> _DATA FOR THE TASK_
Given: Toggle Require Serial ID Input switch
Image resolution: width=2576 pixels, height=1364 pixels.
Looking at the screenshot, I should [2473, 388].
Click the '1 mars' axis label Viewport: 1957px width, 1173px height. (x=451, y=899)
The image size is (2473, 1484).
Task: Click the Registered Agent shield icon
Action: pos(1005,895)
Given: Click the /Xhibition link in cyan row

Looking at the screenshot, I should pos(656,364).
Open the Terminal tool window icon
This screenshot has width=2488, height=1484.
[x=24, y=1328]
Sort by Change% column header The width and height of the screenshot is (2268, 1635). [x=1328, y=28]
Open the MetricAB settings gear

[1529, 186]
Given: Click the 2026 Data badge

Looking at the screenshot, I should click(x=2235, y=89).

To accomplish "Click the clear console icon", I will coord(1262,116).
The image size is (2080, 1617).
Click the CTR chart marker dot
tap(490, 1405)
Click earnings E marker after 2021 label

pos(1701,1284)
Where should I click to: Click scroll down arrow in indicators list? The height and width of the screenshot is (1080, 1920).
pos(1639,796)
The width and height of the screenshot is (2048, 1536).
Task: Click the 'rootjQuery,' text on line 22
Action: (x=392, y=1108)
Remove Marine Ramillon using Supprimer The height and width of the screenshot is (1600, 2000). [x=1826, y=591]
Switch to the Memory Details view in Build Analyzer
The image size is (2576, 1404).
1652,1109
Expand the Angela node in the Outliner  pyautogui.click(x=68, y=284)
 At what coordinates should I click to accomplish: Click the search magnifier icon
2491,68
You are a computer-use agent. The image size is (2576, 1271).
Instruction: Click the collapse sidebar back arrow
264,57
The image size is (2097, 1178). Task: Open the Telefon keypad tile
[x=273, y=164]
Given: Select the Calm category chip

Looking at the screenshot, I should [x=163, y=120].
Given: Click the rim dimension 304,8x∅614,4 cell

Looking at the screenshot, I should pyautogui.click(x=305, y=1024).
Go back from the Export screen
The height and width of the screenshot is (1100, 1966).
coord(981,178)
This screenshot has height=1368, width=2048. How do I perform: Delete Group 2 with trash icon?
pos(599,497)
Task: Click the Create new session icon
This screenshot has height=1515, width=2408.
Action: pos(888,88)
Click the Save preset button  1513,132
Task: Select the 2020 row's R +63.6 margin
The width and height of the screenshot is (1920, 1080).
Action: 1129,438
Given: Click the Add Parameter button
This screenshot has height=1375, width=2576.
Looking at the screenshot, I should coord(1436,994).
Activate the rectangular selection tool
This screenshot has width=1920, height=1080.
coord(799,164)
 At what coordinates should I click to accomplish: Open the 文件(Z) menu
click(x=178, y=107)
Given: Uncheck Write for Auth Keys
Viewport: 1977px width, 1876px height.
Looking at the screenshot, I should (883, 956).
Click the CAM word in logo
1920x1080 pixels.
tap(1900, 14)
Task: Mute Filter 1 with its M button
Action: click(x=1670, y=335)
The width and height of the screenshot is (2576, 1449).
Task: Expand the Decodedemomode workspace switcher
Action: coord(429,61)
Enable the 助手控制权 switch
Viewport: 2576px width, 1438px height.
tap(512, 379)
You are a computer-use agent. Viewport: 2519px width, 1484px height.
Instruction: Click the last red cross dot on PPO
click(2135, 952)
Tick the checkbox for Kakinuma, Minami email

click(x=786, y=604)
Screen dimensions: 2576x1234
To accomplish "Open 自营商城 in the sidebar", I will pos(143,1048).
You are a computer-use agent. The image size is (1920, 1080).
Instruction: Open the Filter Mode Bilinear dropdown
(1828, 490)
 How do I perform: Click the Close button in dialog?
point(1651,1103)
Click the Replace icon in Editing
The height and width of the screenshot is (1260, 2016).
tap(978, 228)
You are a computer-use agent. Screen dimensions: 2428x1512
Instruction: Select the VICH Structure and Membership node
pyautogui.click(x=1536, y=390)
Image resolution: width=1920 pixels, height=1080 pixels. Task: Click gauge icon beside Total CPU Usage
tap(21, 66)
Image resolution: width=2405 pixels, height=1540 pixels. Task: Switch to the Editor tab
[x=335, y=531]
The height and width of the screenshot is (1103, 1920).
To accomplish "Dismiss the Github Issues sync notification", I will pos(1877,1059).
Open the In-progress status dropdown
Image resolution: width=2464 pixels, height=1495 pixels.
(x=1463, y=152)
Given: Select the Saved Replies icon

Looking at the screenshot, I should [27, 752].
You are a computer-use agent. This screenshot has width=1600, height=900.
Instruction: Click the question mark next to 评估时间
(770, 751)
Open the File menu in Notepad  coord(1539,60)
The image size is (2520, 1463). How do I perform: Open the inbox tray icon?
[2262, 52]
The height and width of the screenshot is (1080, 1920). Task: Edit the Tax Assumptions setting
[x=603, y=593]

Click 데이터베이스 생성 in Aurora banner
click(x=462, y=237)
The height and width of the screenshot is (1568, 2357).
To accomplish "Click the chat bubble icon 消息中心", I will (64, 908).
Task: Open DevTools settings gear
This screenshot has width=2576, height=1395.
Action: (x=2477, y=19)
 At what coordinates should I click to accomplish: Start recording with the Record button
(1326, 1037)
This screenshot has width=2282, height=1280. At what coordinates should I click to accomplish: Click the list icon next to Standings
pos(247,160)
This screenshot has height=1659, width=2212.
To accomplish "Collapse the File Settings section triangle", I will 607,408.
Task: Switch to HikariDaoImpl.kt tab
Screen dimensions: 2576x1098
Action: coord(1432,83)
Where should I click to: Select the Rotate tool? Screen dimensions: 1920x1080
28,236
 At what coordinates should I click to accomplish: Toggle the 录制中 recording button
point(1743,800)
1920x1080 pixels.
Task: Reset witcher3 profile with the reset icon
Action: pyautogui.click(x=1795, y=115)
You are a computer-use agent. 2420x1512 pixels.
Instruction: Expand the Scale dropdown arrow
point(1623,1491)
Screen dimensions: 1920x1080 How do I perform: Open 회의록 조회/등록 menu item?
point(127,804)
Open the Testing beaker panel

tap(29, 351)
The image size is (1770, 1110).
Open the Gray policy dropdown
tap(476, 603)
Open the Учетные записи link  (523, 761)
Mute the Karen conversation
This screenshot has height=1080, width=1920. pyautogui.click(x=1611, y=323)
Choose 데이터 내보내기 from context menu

> _DIRECTIONS_
Look through the entries above for the word "from". Copy every line where it shows up.

> _YOUR RESPONSE_
Go back from the Export screen
Choose 데이터 내보내기 from context menu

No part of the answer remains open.